SOURCE EXTRACT
|---|

Wednesday, December 10, 2008

Blue Origin's New Shepard Rocketship

Billionaire Jeff Bezos of Amazon.com fame has been putting his money into a new project for several years now – Blue Origin is the name of this company and they are developing a reusable spaceship known as “New Shepard” that looks like a egg standing on four legs. It is in fact – a Dropship. Please go back to the September archive on this blog to look for a article about the 10th anniversary of the First Single-Stage-to-Orbit test vehicle – “DC-X What the Future SHOULD Have Been” (September 10, 2008).

The New Shepard is designed to fly multiple astronauts into suborbital space at very competitive prices. First tests of the vehicle have been staged at their private launch site in West Texas, not too far from El Paso, Texas. Blue Origins plan, aside from offering flights to tourists, would provide opportunities for scientists to fly their experiments into space and in a microgravity environment. And they have been getting some help from NASA's Alan Stern, the former chief of space science. First remotely controlled or unpiloted flights can begin as early as 2011 with the first manned launches to follow within a year of that target date.

|---|

RECORD LIST
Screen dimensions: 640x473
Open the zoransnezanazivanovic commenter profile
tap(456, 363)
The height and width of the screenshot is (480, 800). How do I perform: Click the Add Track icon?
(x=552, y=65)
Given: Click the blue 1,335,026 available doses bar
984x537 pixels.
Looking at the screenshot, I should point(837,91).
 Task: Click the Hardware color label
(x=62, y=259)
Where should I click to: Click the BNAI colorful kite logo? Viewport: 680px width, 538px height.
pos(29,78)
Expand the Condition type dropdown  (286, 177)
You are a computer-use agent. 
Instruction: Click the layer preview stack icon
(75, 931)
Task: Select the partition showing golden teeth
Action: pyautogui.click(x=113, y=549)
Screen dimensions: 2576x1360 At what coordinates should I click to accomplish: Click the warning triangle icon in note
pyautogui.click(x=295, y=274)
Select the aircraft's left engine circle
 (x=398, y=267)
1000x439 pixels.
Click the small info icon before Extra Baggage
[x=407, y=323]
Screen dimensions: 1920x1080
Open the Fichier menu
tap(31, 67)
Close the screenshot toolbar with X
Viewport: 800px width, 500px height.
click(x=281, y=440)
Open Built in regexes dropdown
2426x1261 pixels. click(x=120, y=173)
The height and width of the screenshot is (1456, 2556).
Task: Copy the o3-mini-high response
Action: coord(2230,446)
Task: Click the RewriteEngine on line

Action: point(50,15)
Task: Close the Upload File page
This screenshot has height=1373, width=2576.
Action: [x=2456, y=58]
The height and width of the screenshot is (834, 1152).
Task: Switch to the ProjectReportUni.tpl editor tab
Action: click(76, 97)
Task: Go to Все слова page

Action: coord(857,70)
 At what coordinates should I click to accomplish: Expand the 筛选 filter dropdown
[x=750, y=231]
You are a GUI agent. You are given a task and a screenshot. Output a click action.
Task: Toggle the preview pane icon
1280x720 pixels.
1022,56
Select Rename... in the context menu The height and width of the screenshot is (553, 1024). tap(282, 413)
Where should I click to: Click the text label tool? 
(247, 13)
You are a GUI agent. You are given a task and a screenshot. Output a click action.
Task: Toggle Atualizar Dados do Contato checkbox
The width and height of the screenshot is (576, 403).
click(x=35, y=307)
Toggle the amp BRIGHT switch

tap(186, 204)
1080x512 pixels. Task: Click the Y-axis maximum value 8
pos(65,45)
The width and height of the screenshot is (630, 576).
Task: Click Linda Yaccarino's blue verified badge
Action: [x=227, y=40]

|---|

WRITTEN INSTRUCTION
Rewrite the part of the Blue Origin passage that opens with the words containing "Wednesday, December 10, 2008" and closes with "(September 10, 2008).", putting "spacecraft" in place of "spaceship".

RESULT OF THE TASK
Wednesday, December 10, 2008

Blue Origin's New Shepard Rocketship

Billionaire Jeff Bezos of Amazon.com fame has been putting his money into a new project for several years now – Blue Origin is the name of this company and they are developing a reusable spacecraft known as “New Shepard” that looks like a egg standing on four legs. It is in fact – a Dropship. Please go back to the September archive on this blog to look for a article about the 10th anniversary of the First Single-Stage-to-Orbit test vehicle – “DC-X What the Future SHOULD Have Been” (September 10, 2008).